__Required work__
Copy all the lines of the data that include the word "Eclipse".

__Recorded information__

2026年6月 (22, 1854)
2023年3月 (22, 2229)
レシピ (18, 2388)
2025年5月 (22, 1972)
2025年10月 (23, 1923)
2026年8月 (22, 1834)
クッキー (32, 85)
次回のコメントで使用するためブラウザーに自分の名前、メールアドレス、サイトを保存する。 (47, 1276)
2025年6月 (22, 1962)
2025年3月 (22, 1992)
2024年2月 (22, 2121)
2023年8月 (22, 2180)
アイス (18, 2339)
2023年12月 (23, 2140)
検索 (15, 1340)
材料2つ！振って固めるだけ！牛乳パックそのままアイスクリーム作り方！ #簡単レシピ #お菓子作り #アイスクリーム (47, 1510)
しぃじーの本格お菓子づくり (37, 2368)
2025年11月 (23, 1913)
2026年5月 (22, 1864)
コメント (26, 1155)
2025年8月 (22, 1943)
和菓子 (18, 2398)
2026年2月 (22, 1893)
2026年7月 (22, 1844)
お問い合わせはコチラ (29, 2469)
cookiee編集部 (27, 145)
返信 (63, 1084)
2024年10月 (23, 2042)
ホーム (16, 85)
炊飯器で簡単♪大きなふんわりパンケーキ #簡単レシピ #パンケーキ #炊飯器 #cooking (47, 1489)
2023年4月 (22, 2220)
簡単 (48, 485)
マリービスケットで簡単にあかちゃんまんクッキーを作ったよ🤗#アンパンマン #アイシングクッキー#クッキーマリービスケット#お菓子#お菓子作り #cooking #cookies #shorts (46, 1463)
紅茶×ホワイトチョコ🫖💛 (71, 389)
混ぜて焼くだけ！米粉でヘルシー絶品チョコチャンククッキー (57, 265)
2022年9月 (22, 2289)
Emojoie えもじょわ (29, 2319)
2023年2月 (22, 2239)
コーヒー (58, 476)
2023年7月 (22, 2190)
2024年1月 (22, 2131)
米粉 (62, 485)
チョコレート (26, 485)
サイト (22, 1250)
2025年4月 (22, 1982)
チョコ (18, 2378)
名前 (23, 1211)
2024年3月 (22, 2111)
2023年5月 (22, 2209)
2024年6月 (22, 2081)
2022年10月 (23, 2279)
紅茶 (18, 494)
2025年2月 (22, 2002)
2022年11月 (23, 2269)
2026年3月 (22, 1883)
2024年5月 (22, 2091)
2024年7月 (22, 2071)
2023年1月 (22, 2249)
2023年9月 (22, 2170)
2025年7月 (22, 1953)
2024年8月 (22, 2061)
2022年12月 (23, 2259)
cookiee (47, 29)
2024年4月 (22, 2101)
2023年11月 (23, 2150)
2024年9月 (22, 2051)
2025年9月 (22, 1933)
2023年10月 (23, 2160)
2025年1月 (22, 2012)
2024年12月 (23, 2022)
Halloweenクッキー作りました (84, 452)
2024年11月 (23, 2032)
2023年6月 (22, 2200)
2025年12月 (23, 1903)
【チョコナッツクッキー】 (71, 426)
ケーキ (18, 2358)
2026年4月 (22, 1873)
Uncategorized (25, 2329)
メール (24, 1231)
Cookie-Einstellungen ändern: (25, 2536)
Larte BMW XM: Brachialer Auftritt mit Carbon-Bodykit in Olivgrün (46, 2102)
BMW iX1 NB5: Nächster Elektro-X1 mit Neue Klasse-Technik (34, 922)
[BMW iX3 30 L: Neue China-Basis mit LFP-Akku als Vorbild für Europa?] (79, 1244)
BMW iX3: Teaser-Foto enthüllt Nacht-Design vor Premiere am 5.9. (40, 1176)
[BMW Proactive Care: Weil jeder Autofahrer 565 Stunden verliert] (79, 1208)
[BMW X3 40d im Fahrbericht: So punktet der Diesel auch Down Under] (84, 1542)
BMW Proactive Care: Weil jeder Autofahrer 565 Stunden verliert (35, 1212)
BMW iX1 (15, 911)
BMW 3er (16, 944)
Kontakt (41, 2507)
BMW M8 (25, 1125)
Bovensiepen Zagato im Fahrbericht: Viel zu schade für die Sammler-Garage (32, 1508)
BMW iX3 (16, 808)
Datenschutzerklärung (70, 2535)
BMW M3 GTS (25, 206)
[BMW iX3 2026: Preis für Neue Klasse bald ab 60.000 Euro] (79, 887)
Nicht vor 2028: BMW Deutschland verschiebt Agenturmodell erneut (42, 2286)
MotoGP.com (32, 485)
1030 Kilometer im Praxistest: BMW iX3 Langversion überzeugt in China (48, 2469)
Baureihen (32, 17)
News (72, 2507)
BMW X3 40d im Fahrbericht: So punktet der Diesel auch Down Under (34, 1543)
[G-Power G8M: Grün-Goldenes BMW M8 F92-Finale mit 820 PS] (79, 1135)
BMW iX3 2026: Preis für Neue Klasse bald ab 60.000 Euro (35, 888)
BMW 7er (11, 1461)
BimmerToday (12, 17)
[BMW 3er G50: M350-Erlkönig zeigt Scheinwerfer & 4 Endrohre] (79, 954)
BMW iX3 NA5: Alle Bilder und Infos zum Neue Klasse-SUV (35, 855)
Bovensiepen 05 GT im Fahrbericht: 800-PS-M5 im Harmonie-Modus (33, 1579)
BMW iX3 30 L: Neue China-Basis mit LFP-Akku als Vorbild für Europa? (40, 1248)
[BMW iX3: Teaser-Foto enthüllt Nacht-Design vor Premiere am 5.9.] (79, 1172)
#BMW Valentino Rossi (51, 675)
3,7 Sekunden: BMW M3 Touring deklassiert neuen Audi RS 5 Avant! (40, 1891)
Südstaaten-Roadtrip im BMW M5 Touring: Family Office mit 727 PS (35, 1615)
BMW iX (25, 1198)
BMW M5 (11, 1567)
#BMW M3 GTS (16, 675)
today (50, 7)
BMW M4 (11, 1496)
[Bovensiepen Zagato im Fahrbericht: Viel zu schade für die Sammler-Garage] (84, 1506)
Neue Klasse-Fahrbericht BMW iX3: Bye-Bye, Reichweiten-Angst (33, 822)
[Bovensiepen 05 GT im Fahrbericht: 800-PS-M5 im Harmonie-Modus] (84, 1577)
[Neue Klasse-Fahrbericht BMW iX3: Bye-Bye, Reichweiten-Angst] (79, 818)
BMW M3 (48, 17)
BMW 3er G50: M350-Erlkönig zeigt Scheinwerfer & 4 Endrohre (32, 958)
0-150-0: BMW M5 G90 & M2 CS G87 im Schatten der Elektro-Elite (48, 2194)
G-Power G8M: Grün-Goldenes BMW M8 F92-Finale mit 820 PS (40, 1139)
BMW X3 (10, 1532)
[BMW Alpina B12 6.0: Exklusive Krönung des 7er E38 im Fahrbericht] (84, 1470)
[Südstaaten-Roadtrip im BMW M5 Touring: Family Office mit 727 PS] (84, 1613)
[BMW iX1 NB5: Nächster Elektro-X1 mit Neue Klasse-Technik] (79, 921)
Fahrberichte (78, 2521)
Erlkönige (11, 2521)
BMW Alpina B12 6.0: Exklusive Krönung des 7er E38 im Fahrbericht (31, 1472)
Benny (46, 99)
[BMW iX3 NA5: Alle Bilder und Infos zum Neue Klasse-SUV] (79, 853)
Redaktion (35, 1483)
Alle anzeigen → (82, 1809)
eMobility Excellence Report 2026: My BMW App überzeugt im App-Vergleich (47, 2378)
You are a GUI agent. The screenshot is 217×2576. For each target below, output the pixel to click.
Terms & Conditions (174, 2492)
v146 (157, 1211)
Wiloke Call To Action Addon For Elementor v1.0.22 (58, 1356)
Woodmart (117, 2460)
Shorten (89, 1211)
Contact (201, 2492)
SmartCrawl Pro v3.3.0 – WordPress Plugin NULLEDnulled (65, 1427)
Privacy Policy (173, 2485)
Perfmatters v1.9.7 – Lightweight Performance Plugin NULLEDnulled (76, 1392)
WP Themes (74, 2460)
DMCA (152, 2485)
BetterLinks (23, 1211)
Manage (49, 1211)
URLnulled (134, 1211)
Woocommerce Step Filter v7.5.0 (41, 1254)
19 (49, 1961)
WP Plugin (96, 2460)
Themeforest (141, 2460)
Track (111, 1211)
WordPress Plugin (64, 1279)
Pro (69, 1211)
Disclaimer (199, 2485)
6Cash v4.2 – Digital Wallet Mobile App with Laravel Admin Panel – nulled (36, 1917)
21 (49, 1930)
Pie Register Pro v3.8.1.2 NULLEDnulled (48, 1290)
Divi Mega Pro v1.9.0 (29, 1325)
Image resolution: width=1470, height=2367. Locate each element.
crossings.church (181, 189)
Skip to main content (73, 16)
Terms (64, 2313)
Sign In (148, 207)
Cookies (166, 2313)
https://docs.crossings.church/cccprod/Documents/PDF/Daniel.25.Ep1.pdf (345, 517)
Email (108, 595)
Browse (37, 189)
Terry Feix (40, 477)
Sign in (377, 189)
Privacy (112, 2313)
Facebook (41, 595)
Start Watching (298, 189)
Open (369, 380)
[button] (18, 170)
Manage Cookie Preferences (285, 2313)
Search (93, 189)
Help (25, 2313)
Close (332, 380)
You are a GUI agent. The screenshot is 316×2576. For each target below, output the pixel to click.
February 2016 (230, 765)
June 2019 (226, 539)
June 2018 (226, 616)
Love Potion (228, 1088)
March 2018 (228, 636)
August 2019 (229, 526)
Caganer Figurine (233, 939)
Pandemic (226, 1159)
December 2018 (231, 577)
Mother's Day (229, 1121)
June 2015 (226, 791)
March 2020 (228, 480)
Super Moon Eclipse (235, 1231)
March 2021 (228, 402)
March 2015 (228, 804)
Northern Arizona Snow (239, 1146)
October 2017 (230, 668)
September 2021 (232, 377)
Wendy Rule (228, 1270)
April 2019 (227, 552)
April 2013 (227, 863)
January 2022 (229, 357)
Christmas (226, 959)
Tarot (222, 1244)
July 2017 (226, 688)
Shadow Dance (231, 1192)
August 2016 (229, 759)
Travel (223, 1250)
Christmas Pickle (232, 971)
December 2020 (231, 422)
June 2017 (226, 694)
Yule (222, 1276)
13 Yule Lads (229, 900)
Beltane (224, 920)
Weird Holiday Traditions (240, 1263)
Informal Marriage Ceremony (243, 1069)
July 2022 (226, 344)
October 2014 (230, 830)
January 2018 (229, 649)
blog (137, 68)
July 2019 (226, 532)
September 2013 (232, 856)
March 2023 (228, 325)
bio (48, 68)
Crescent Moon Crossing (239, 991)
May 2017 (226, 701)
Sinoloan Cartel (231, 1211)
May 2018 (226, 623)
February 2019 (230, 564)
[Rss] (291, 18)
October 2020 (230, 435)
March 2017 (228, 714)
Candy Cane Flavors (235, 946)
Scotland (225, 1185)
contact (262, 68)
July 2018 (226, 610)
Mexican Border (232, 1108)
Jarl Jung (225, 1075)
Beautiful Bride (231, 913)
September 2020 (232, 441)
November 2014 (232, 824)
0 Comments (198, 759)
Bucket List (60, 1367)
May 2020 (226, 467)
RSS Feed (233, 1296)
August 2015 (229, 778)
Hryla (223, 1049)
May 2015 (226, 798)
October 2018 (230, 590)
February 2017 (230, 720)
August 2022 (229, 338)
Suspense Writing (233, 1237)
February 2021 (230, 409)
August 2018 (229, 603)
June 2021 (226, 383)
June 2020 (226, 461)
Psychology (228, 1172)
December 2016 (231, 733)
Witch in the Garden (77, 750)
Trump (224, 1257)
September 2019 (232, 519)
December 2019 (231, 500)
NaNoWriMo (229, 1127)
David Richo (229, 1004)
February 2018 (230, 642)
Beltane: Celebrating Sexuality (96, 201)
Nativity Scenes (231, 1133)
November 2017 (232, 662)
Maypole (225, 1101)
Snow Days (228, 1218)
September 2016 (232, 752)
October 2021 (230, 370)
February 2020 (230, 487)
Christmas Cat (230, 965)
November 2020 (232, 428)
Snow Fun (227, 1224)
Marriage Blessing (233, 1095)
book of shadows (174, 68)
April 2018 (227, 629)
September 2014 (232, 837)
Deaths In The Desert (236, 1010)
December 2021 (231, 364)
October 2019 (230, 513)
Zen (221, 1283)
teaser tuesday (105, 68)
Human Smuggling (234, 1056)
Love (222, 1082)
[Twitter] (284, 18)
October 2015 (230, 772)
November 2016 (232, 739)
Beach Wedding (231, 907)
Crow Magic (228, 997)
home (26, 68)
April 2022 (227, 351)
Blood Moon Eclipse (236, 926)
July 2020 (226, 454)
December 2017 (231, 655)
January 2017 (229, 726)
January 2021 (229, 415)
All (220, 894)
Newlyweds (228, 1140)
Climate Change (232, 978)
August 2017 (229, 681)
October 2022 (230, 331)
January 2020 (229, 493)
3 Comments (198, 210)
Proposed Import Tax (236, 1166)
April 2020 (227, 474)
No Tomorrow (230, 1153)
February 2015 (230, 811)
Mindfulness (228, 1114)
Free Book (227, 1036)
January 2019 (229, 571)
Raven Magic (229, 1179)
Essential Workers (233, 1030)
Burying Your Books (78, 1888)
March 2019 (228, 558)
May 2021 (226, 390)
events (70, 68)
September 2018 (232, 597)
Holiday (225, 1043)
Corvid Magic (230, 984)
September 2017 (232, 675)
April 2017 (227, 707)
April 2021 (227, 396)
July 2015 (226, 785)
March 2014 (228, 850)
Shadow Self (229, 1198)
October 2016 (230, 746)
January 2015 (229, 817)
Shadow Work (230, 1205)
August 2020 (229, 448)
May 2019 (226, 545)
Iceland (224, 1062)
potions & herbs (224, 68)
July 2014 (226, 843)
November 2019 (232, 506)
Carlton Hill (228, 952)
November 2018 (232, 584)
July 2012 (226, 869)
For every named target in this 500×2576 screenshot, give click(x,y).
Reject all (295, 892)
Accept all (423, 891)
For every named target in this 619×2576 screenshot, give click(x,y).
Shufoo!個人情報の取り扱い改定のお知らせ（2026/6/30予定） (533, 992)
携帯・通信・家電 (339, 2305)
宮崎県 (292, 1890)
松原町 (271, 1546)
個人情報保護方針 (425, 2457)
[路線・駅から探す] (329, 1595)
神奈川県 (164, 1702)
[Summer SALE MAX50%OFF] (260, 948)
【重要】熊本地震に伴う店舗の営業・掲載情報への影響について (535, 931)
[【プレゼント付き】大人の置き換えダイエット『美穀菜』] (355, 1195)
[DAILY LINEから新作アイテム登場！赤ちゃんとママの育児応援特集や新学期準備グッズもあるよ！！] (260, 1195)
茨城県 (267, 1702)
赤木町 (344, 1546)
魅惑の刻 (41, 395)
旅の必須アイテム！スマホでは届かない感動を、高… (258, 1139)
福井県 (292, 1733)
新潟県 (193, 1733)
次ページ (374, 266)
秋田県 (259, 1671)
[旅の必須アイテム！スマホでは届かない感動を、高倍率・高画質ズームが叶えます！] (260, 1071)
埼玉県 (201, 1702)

__Output__
Super Moon Eclipse (235, 1231)
Blood Moon Eclipse (236, 926)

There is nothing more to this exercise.